Anyone who has ever played a game from the nineties knows that doing Full Motion Videos well is pretty hard. Phantasmagoria – A Puzzle of Flesh did it the wright way, Black Dahlia was okay and Bad Mojo is great in that department! There’s a fair amount of cheesy overacting, but most actors are tame compared to other titles of the time and will be essential in keeping the player interested in the story. Its supernatural narrative is expertly weaven and even goes to unexpected places. Even though there are no famous or recognizable actors, the cast is pretty decent and really one of the best features of the game. Digitized locations are expertly used, full of tiny details which will act as clues as to what to do next and as callbacks to events of the future and the past. Also, as a small but essential technical detail, the development team managed to keep the whole game, although pretty short, on a single CD, so there is no disc swapping required. This also meant that the movies and the backgrounds were pretty compressed, but luckily there is a “redux” version, which I’ll get to later.
Short but sweet
Bad Mojo wasn’t a perfect game, far from it, but managed to once again show that FMVs are not bad per se, they can actually be a pretty efficient tool to tell a story and to immerse the player. Also that working inside certain technical limitations of the time could still produce excellent results. I’ve talked about immersion being the keyword here, the whole being a cockroach experience is simulated with extreme attention to details, along with sound effects recorded live from animals and real objects. The soundtrack is also available to download on the musician’s Bandcamp. If all of this was in service of a gameplay that didn’t rely heavily on maze-like gameplay with cryptic hints, but instead on something more adventurous, Bad Mojo would be that rare “weird” hidden gem that everybody could still appreciate and play. But, again referring to the featurette, I don’t really think the team was going for that feeling.

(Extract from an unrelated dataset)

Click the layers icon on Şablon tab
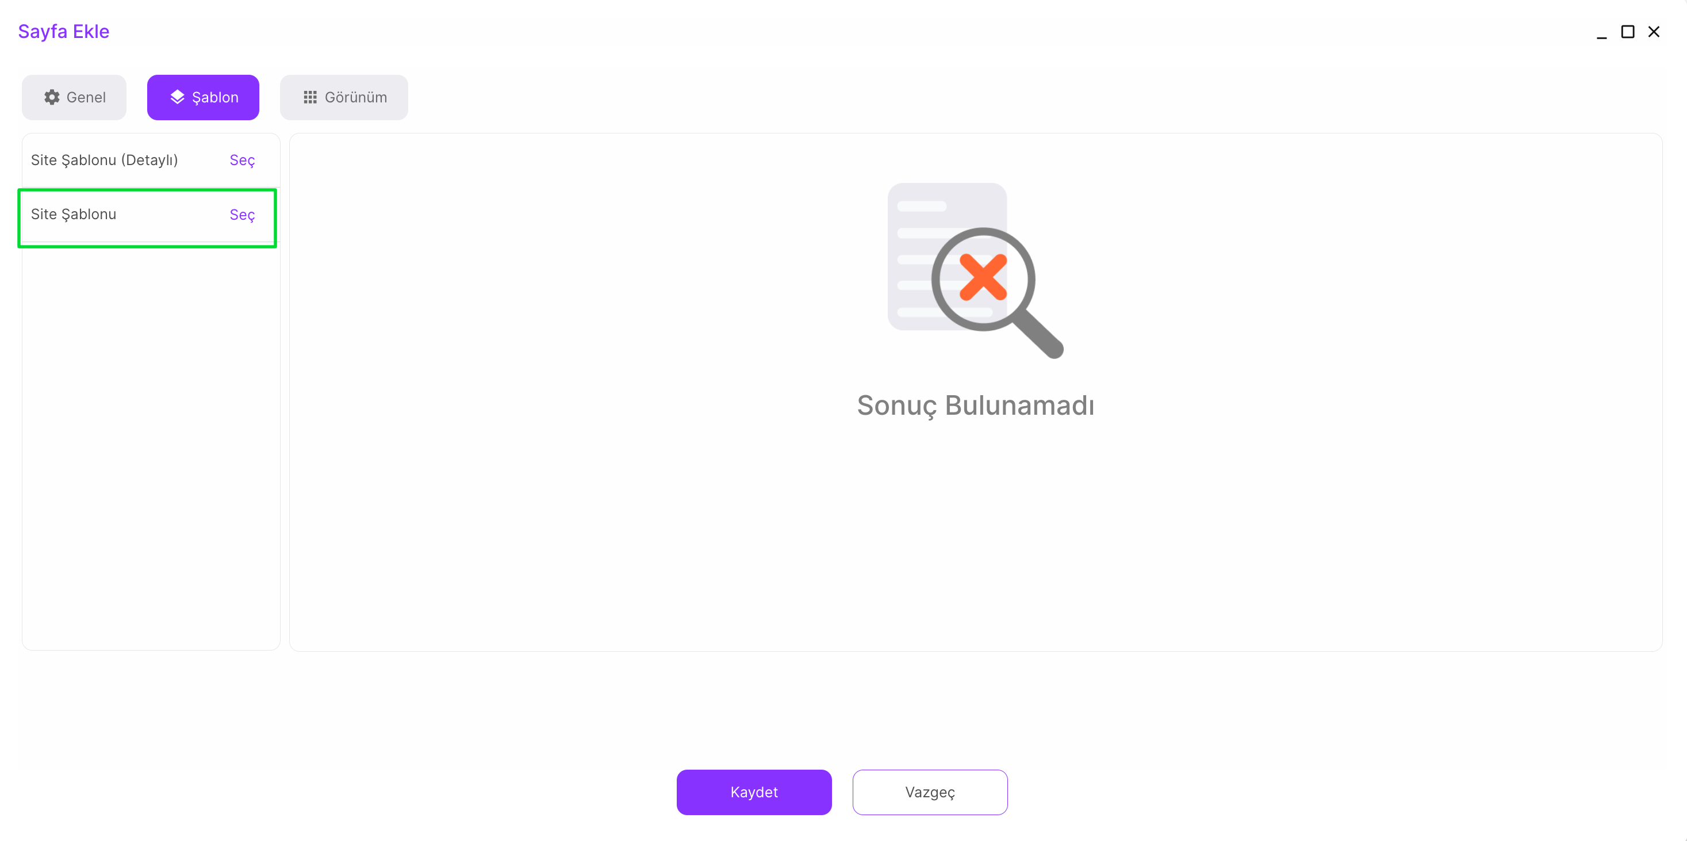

Instead it’s meant to be enjoyed like that rare weird cult movie, that one Zulawski movie from the eightes, that takes a certain kind of mindset to understand and appreciate.
The “redux” version of Bad Mojo is obviously the one to play, you can find it on GOG and it’s usually for sale at a reasonable price. It fixed a few bugs (but didn’t squash them… hehe) from the retail version, along with adding higher quality backgrounds and videos. Now comes the part of the article where I should try to find a kind of alternative, only this time it does not really come that easy. The only game that comes close in how it weaves its narrative around “animals”, even though the gameplay is way more mainstream, is Deadly Creatures, released in 2009, for Nintendo Wii. The player alternated between a tarantula and a scorpion, had a pretty interesting atmosphere and also a plot which the creatures were part of, but never protagonist. Unfortunately, the chances of playing it today are few and far between, probably emulation would be the way to go.